Two years ago, John Mayl got into a car accident, killing a construction worker.  A blood test taken at the hospital within about twenty minutes of the accident showed he had a blood/alcohol level of .207, more than twice the legal limit.  His conviction for aggravated vehicular homicide was thrown out by the Supreme Court in State v. Mayl because the law required "substantial compliance" with Department of Health regulations regarding the taking of blood-alcohol tests, and here the hospital didn't have a permit from the ODH, and didn't keep the blood sample for a year as ODH regulations required.  No substantial compliance, no admissibility.

At about the same time as Mayl's accident, Michael Hassler got into one which killed his passenger.  He refused a request to submit to a blood test, so the police got one pursuant to a warrant -- seven and a half hours after the crash.  The trial court tossed the test results, and the court of appeals concurred, both holding that Mayl had overruled Newark, and required that the test be taken within two hours to be admissible.

Last week, in State v. Hassler, the Supreme Court reversed.  Mayl, the Court explained, only had to do with compliance with ODH regulations; it had nothing to do with the two-hour time limit, and Newark was still good law on that point.  Again, the Court distinguished between the impairment and per se violations:  Hassler was being prosecuted for aggravated vehicular homicide under the impairment violation of the DWI statute.  So the evidence could come in, as long as there was expert testimony to back it up.

There's been a fair amount of wailing and gnashing of teeth in the defense bar since Hassler came down, and there's certainly room for criticism of the decision.  The two-hour requirement contained in the statute at that time was in the same place as the "substantial compliance" requirements, and, as the dissent in Hassler points out, one could at least argue in Newark that a test taken a mere half-hour beyond the limit still "substantially" complied with the statute's requirements, an argument that is not available in Hassler.

Still, it may be that some of the handwringing is overwrought.  First, the legislature has since amended the statute.  It now not only provides for a three-hour time limit, but specifically adopts Newark's holding that in a prosecution under the compliance section of the DWI statute, test results are admissible with expert testimony.

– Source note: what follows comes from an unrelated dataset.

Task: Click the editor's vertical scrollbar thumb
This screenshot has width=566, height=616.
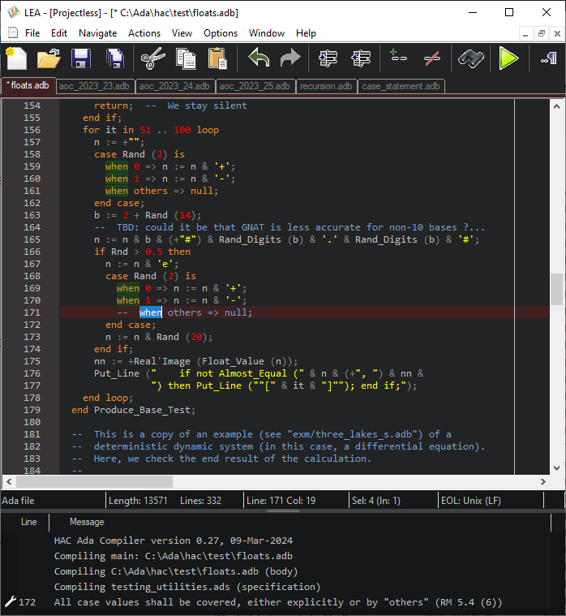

Second, the nature of the expert testimony provides some fertile ground for defense cross-examination.  The testimony has to be more than simply "backdating" the results:  it's not enough for an expert to testify, "If the blood-alcohol level was X four hours after the accident, then it would've been Y at the time of the accident."  Why?  Because that solely affects the per se violation, and even Newark holds that that's off-limits.  Instead, the expert would have to testify on impairment, i.e., that if the person had a BA reading of X four hours after the accident, he would've been impaired at the time of the accident.  Especially if the reading is marginal (Hassler's was .067), and depending how long the interval was, that may not be a simple matter.

What's more, attempting to extrapolate a BA reading in this fashion requires a lot of information that the expert isn't going to have unless you're dumb enough to have your client talk to him.  Height, weight, what your client had to eat, when he ate it, what physical activity he might (or might not) have engaged in between the time of the accident and the time of the reading, are all some of the factors which have to be taken into consideration in determining whether the BA level at the time of the incident would've been sufficient for impairment.

There's a lot of stuff to work with there for a creative attorney.